- _PROBLEM DETAILS_
From the excerpt below on reservoir inflow modeling, reproduce the passage starting at "The simulated inflow hydrograph of the TGR by the GRU during" and ending at "the Wu River.".

As can be seen in Figure 5, the means of the simulated errors of the SVR and GRU models are both positive numbers, while the ones of the GPR, RFR, MLP and LSTM models are all negative numbers, which means that the simulated inflows of the SVR and GRU models are roughly larger than the observed inflows of the TGR, while the opposite is the case for the GPR, RFR, MLP and LSTM models. In general, the closer the mean of simulated inflow errors is to 0, the better the water balance can be ensured when performing flood routing, which is also an important indicator for river flood routing. In consequence, the inflow hydrograph prediction of the TGR using the GRU model guarantees a better water balance. It is also reaffirmed that the GRU model exhibits a stronger performance than the other ML models for simulating the inflow hydrograph of the TGR.
In order to evaluate the accuracy of the models for different sizes of discharge, the inflow of the TGR was divided into eight discharge intervals, namely, Q1 (not greater than 10,000 m3/s), Q2 (from 10,000 to 20,000 m3/s), Q3 (from 20,000 to 30,000 m3/s), Q4 (from 30,000 to 40,000 m3/s), Q5 (from 40,000 to 50,000 m3/s), Q6 (from 50,000 to 60,000 m3/s), Q7 (from 60,000 to 70,000 m3/s) and Q8 (greater than 70,000 m3/s), and the ribbon diagram of the MAPEs for inflow hydrograph prediction of the TGR by the models during the testing period is shown in Figure 6. For the inflow of the TGR from 30,000 to 50,000 m3/s, namely, discharge interval Q4 and Q5, all models had a larger MAPE, around 10%. The GPR and RFR models had relatively poor MAPEs for larger inflow, the SVR model had a poor MAPE for a smaller inflow, and the MLP, LSTM and GRU models had relatively better MAPEs for smaller and larger inflows. Overall, the GRU model had a smaller MAPE.
The simulated inflow hydrograph of the TGR by the GRU during the testing period is shown in Figure 7. It can be seen that the simulated inflow hydrograph of the TGR by the GRU model is basically consistent with the observed inflow hydrograph but does not fit well with the observed inflow in some cases (such as from day 570 to 720). Nevertheless, the GRU model had a better performance than the other models and is the most suitable model for flood routing of the river from Cuntan Station to the TGR considering the influence of the Wu River.

- _PROVIDED DATA_
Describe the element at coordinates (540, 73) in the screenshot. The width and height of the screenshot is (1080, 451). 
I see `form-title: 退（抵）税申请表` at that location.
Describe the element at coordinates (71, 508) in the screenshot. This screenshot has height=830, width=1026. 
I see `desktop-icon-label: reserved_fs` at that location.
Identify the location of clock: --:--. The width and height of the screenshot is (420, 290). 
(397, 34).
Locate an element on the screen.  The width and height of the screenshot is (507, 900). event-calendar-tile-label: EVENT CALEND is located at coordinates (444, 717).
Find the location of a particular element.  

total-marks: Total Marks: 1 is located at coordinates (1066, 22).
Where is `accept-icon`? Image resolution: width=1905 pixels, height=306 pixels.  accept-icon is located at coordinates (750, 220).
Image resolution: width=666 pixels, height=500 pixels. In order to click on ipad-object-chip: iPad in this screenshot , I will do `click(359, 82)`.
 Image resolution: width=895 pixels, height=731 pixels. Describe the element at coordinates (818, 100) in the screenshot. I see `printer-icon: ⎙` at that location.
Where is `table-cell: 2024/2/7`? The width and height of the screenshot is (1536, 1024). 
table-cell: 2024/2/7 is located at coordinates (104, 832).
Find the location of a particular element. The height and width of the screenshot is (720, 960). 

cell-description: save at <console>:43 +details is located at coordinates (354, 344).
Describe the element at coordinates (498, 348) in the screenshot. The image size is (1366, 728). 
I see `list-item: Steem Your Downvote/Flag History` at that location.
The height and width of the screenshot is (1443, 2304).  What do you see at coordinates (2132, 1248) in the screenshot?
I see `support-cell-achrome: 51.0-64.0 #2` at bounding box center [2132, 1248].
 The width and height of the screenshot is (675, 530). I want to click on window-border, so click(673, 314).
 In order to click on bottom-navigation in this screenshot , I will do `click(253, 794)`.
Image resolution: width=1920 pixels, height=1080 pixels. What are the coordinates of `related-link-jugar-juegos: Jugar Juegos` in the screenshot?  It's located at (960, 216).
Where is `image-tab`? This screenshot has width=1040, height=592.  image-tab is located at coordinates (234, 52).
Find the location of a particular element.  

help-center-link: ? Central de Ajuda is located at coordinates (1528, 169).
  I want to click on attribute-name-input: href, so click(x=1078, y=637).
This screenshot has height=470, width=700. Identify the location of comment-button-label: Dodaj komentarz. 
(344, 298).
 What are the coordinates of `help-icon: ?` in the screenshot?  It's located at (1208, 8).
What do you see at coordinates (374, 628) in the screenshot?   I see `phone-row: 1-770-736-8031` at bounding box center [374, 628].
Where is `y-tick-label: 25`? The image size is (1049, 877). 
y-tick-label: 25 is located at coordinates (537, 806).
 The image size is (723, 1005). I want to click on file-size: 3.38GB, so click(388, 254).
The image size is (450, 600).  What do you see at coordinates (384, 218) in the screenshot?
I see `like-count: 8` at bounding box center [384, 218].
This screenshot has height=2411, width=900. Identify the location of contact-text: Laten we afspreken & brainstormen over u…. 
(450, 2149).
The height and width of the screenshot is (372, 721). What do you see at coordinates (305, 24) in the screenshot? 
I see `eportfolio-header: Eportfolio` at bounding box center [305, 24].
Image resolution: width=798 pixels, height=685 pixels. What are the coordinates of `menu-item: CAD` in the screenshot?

- _OUTPUT FOR THIS TASK_
The simulated inflow hydrograph of the TGR by the GRU during the testing period is shown in Figure 7. It can be seen that the simulated inflow hydrograph of the TGR by the GRU model is basically consistent with the observed inflow hydrograph but does not fit well with the observed inflow in some cases (such as from day 570 to 720). Nevertheless, the GRU model had a better performance than the other models and is the most suitable model for flood routing of the river from Cuntan Station to the TGR considering the influence of the Wu River.